After the above tortuous course of understanding, I gradually see the focus of the ultimate goal of physics teaching, not based on knowledge or discipline, but on our educational object-students.

For the question "Why teach physics", we can also ask in reverse: "If we don't teach physics and students don't learn physics, what shortcomings will they leave for their future development?" An obvious answer is that students won't learn a lot of important physics knowledge. This is true, but it is not comprehensive enough. Because in addition, students will lose more important scientific methods and the cultivation and edification of scientific spirit, which will eventually affect scientific literacy. At present, physics has penetrated into all aspects of society and become the knowledge that every educated citizen must know. For most students, the purpose of studying physics today is probably not to further study physics tomorrow, but to help them face or make decisions on a large number of non-physical problems and lay the foundation for their civilized, healthy and high-quality life in the future. As the book Science for All Americans says, "The highest goal of education is to prepare people for self-realization and responsible life." Accordingly, the most exact answer to the question "Why to teach physics" is to teach in order to improve the scientific literacy of all students. This should be the idea of our physics teaching.
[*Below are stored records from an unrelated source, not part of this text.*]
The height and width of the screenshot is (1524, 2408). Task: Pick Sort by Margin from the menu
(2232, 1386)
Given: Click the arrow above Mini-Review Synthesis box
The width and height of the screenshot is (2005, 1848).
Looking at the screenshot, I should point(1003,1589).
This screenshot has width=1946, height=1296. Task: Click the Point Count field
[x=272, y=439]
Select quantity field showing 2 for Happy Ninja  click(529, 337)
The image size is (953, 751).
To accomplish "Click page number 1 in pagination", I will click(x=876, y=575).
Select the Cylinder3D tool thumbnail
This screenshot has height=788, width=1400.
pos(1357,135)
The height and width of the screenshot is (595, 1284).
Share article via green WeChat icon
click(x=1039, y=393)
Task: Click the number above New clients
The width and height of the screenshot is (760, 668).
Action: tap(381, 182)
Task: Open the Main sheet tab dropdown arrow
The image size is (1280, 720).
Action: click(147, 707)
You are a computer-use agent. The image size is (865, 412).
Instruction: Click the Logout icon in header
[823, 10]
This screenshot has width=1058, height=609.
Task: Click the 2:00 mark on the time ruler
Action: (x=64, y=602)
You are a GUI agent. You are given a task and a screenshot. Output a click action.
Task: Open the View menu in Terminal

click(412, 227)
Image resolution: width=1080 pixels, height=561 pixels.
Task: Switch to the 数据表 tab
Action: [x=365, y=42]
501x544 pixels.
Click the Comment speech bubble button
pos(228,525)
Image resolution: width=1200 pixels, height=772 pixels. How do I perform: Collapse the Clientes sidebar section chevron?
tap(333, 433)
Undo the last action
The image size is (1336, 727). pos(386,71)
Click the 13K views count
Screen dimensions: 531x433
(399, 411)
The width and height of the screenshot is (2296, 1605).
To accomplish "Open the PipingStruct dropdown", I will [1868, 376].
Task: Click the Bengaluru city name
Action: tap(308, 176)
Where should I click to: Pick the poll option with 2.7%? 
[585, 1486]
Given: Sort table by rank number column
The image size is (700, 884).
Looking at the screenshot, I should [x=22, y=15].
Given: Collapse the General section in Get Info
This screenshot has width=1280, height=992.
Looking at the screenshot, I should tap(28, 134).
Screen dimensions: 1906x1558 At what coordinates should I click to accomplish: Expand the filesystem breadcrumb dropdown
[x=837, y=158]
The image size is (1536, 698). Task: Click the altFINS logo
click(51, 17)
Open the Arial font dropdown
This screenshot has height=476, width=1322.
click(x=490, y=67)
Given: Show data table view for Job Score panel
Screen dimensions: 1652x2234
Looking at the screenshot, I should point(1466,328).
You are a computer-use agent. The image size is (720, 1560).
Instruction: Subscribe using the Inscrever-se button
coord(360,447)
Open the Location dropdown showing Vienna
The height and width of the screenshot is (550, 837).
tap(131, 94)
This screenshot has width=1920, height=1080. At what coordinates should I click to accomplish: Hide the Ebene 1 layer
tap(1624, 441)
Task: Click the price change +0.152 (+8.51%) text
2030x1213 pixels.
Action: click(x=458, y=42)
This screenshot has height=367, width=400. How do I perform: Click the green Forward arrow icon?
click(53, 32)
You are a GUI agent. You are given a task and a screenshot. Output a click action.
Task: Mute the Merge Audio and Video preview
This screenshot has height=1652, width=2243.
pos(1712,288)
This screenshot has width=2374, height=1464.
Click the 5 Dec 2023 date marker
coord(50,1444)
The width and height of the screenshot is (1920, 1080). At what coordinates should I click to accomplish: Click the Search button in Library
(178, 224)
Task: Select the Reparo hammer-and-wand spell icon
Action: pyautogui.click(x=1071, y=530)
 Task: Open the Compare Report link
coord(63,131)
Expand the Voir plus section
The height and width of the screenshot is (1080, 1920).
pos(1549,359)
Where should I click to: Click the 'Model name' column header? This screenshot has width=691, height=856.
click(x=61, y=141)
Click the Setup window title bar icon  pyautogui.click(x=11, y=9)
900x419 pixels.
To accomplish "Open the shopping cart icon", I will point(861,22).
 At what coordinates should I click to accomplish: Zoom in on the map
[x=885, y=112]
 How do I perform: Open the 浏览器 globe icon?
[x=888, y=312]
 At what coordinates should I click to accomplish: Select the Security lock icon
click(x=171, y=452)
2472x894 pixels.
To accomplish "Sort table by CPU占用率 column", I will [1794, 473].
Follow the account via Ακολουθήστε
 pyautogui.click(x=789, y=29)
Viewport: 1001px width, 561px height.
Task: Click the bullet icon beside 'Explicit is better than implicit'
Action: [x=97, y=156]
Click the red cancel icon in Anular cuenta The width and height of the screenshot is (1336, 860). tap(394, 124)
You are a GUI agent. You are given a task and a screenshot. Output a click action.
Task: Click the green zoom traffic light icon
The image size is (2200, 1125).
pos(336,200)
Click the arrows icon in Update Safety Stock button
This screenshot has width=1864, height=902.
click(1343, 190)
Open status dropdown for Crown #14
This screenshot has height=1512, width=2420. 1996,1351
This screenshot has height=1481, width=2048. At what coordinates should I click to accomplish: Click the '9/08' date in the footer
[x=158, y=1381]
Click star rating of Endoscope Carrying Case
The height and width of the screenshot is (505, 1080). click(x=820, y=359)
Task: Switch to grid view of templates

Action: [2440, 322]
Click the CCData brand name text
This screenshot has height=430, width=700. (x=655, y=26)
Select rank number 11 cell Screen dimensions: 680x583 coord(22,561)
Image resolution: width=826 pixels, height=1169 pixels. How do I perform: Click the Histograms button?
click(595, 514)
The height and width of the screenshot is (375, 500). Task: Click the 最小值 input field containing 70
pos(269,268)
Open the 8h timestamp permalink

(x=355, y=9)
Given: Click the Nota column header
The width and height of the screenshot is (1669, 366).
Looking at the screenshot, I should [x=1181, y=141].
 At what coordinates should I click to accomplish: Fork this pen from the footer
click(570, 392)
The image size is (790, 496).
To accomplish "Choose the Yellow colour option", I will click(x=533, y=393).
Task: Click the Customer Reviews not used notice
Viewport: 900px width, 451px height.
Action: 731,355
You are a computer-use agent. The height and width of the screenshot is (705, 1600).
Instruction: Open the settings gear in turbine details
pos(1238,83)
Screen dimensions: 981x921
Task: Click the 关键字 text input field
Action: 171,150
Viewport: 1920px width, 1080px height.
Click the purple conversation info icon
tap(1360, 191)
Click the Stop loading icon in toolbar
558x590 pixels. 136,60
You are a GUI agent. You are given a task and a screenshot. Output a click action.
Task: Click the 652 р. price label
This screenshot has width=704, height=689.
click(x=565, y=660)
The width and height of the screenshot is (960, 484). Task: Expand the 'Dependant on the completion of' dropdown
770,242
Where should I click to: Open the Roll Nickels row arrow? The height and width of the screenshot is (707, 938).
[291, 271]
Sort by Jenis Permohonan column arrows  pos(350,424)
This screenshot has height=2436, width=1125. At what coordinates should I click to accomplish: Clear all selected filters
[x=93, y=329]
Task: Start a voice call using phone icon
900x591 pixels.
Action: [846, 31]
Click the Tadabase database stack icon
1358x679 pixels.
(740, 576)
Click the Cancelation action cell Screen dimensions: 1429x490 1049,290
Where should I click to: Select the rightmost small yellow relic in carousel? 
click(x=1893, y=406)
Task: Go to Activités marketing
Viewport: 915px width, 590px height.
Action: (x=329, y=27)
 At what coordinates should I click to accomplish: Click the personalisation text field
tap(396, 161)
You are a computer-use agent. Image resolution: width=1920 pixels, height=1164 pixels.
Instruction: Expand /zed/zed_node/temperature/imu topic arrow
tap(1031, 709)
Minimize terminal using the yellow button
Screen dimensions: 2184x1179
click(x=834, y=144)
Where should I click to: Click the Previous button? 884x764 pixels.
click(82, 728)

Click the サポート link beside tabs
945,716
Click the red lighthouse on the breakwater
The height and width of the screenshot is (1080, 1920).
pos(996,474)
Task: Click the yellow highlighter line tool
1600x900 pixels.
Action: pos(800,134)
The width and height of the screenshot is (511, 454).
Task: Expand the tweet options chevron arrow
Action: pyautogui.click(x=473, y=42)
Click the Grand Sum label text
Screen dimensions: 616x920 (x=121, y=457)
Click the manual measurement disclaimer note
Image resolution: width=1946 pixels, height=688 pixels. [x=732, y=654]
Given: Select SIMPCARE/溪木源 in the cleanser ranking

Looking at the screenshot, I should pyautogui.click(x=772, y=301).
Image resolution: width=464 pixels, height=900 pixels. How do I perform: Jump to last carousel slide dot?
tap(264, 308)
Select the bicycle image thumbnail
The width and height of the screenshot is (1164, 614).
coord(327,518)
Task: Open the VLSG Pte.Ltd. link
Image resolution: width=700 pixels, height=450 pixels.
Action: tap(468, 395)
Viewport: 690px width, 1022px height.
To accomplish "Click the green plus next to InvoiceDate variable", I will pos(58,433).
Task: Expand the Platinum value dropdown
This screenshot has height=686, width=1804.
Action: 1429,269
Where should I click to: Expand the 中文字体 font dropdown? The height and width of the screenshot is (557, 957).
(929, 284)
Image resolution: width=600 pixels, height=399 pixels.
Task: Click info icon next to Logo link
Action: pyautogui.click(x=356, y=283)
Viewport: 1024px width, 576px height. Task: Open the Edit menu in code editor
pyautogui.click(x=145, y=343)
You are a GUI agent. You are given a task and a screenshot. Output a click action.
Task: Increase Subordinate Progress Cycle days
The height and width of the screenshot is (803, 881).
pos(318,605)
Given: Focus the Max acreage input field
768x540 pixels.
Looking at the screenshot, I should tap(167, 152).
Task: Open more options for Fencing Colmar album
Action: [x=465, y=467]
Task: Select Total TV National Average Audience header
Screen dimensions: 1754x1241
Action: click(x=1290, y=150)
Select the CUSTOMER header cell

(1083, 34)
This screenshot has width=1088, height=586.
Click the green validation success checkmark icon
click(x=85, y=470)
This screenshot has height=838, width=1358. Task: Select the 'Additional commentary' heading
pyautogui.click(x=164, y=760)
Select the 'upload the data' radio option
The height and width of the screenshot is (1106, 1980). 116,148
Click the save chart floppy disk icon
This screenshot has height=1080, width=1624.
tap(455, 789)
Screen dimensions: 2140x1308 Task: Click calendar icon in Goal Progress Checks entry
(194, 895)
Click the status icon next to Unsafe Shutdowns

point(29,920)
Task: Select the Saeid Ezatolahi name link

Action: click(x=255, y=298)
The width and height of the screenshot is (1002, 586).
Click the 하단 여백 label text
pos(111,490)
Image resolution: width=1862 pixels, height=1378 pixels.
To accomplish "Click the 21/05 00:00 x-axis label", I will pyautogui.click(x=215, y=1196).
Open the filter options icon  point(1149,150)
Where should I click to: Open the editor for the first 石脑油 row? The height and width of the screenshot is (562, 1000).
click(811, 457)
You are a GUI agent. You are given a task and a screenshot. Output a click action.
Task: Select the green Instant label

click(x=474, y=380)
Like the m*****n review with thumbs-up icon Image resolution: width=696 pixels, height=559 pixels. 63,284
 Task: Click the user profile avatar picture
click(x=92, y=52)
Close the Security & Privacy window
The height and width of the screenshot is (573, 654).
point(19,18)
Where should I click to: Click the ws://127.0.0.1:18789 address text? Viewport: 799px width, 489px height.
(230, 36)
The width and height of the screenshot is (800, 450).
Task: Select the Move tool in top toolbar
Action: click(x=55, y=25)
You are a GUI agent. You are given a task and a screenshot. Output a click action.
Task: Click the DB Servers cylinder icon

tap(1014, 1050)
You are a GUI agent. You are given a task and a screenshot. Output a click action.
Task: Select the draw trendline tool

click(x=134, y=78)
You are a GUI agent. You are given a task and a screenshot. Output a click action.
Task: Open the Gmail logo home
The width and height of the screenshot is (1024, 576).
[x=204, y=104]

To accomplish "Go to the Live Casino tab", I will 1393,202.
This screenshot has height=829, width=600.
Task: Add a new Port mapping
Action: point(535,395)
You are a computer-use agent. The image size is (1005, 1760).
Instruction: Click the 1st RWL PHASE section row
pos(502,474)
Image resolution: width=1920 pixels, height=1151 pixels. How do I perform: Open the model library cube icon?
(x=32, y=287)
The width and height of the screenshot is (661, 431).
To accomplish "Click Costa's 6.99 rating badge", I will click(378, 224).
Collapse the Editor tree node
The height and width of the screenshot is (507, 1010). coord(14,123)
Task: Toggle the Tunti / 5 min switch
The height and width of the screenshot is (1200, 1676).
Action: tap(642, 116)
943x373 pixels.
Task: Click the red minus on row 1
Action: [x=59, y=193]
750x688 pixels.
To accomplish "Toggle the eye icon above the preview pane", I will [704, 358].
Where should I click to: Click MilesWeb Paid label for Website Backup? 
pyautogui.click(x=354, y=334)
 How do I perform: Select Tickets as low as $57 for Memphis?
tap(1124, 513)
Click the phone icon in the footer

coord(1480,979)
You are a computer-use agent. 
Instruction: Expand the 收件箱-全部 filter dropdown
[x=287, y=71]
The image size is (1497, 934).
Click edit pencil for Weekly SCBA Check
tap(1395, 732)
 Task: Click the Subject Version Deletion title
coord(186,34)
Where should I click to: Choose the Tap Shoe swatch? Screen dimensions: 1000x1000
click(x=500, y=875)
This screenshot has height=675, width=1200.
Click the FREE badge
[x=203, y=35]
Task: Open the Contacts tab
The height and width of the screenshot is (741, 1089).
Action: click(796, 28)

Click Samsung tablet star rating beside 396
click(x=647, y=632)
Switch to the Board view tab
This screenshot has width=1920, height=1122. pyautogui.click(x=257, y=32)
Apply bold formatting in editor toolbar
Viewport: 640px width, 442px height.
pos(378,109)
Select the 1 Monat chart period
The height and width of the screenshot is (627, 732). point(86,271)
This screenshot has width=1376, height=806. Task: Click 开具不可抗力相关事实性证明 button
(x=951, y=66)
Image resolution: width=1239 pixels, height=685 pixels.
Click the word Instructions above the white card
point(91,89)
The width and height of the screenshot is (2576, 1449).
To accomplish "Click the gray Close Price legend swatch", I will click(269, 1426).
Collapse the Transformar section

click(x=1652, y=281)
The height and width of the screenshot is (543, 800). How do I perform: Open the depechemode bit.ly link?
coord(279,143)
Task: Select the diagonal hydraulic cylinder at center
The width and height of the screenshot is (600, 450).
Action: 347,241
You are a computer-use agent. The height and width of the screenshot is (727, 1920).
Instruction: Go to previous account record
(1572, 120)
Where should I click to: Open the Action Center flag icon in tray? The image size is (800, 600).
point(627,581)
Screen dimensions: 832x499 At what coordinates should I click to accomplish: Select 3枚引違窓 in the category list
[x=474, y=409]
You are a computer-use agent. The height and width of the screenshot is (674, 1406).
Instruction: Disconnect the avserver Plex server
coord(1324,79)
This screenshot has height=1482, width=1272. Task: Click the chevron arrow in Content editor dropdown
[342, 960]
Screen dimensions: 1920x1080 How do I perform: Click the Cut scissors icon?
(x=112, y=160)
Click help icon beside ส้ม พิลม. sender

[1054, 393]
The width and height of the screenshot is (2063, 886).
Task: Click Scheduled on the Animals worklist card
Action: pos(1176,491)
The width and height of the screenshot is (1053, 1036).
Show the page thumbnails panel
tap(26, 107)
As we all know, biological genes play an important role in biological evolution, and extremely subtle genetic differences often lead to great differences between organisms. Inspired by this, many sociologists are trying to find out what is the core element in the process of human cultural inheritance and development, thus putting forward the concept of "cultural gene" and defining it as "genetic code" in the human cultural system. The core of cultural genes is the way of thinking and values. The evolution of human beings is more complicated than the general biological evolution. It has dual evolutionary mechanisms, including biological gene evolution mechanism and cultural gene evolution mechanism. Education is an important way to promote the cultural genetic mechanism. The essence of school education is not only the display and interpretation of cultural phenomena, but also the inheritance and development of cultural genes. Physics education is no exception. What, what are the "cultural genes" in physics teaching? The author thinks that it is mainly embodied in three aspects, namely scientific knowledge, scientific method and scientific spirit, because these three are the most basic elements of scientific literacy. If we compare scientific literacy to a pyramid, what scientific knowledge is like the tower foundation, the scientific method is the tower body, and the scientific spirit is the spire. The highest purpose of physics teaching is to contribute to the construction of this magnificent tower of scientific literacy. In other words, the core value of physics teaching lies in promoting students to realize three transformations: first, transforming the accumulated knowledge of human society into students' individual knowledge, thus making them objective people; The second is to transform the thinking method of predecessors engaged in intellectual activities into students' cognitive ability, so that they can understand why the world is like this and become rational people; The third is to transform the ideas and attitudes contained in knowledge into students' code of conduct, so that they can know how to make the world better and become creative people.